Innovative insights into the interaction dynamics and gel properties of myofibrillar protein with structurally diverse pectin

Abstract

This study investigated the interactions between three structurally distinct apple pectin fractions and myofibrillar protein at varying ratios, focusing on their effects on gelation behavior. The optimal ratio of pectin to myofibrillar protein (1:7) facilitated the structural transition of myofibrillar protein from α-helix to β-sheet, improving its thermal stability by 1.2 times. This ratio also enhanced the exposure of sulfhydryl groups, hydrophobic groups, and tryptophan residues, promoting intermolecular chain entanglement.

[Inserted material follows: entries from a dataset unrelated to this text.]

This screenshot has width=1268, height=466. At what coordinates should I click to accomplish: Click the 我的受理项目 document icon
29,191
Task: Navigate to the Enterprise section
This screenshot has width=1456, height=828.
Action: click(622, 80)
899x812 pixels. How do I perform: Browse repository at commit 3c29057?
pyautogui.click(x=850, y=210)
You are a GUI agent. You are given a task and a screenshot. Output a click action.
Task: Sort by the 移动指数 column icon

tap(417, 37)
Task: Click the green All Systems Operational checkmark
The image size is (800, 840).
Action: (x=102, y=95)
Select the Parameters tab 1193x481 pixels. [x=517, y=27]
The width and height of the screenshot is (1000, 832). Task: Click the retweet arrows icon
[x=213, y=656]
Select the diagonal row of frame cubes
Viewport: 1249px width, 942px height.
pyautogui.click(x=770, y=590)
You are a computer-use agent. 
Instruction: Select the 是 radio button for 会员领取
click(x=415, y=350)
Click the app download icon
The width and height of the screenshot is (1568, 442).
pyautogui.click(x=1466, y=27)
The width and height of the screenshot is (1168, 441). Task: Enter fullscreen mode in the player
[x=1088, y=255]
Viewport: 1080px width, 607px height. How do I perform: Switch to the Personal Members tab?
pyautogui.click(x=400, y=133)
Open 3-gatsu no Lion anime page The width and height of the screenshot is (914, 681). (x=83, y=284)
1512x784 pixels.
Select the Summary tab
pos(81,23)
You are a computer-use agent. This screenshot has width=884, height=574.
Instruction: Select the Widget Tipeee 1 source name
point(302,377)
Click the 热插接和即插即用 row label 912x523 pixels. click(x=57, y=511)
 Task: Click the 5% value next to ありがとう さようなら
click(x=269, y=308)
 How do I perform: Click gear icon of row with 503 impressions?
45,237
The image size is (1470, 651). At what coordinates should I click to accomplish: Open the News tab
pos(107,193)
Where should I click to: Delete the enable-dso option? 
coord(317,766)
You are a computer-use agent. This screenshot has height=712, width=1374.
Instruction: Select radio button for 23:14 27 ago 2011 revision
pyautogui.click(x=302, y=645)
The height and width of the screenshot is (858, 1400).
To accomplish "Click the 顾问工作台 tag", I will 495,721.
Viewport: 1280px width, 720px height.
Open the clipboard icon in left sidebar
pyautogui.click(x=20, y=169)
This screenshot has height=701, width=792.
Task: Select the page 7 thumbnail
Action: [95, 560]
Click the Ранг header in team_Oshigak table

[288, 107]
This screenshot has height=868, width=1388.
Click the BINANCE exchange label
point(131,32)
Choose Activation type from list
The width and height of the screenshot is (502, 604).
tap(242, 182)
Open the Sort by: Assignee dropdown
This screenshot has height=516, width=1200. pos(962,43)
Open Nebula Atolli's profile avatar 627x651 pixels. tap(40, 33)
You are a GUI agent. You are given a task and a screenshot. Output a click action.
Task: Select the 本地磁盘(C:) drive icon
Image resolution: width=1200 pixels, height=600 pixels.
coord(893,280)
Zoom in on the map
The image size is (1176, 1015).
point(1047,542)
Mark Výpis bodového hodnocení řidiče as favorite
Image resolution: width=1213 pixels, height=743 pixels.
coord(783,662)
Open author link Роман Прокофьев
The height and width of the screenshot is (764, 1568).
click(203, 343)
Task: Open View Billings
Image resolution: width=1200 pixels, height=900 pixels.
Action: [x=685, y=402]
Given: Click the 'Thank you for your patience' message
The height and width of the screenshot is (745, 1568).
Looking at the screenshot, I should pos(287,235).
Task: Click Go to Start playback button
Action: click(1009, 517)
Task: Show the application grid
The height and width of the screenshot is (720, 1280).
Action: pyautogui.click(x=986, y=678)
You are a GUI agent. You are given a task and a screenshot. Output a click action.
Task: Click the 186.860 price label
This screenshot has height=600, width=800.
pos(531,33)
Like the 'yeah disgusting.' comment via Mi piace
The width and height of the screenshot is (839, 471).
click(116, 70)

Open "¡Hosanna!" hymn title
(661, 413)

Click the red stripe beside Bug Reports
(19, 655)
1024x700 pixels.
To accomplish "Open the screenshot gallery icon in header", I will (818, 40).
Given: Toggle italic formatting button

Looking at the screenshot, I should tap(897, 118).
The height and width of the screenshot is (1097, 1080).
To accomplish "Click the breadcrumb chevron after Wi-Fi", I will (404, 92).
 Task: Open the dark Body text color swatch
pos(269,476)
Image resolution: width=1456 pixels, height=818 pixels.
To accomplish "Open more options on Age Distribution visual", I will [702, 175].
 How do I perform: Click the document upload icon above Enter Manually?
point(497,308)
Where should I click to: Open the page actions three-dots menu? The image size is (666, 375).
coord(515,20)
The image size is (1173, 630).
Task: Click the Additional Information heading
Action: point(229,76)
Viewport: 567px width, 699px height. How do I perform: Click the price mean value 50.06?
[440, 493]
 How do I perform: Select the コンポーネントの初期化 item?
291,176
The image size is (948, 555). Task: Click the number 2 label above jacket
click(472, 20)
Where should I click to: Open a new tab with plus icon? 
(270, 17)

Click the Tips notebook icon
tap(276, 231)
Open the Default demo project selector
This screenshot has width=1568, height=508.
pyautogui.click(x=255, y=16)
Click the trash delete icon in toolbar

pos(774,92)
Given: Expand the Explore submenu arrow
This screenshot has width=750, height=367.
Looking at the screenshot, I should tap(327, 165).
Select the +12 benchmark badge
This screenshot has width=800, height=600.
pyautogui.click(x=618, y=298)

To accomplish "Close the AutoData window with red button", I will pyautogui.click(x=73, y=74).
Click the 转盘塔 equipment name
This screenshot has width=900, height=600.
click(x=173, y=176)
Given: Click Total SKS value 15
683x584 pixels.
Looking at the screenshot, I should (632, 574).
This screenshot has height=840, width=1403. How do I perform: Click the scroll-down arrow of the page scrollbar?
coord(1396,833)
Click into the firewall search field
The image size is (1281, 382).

Our results indicate that the molecular weight and degree of esterification of pectin were key determinants of gelation properties. Specifically, the pectin with the highest molecular weight (201.6 kDa) and degree of esterification (75 %) exhibited a 97.3 % higher affinity for myofibrillar protein, as well as the highest cross-linking density with myofibrillar protein, compared to the pectin with the lowest molecular weight (131.6 kDa) and esterification degree (34.9 %). These molecular interactions significantly enhanced water-holding capacity (33.8 % increase) and textural attributes (1044 % increase in hardness and 31.5 % increase in elasticity) relative to the control group. These findings highlight the role of pectin structure in food protein applications, offering potential strategies for designing functional protein-based food systems.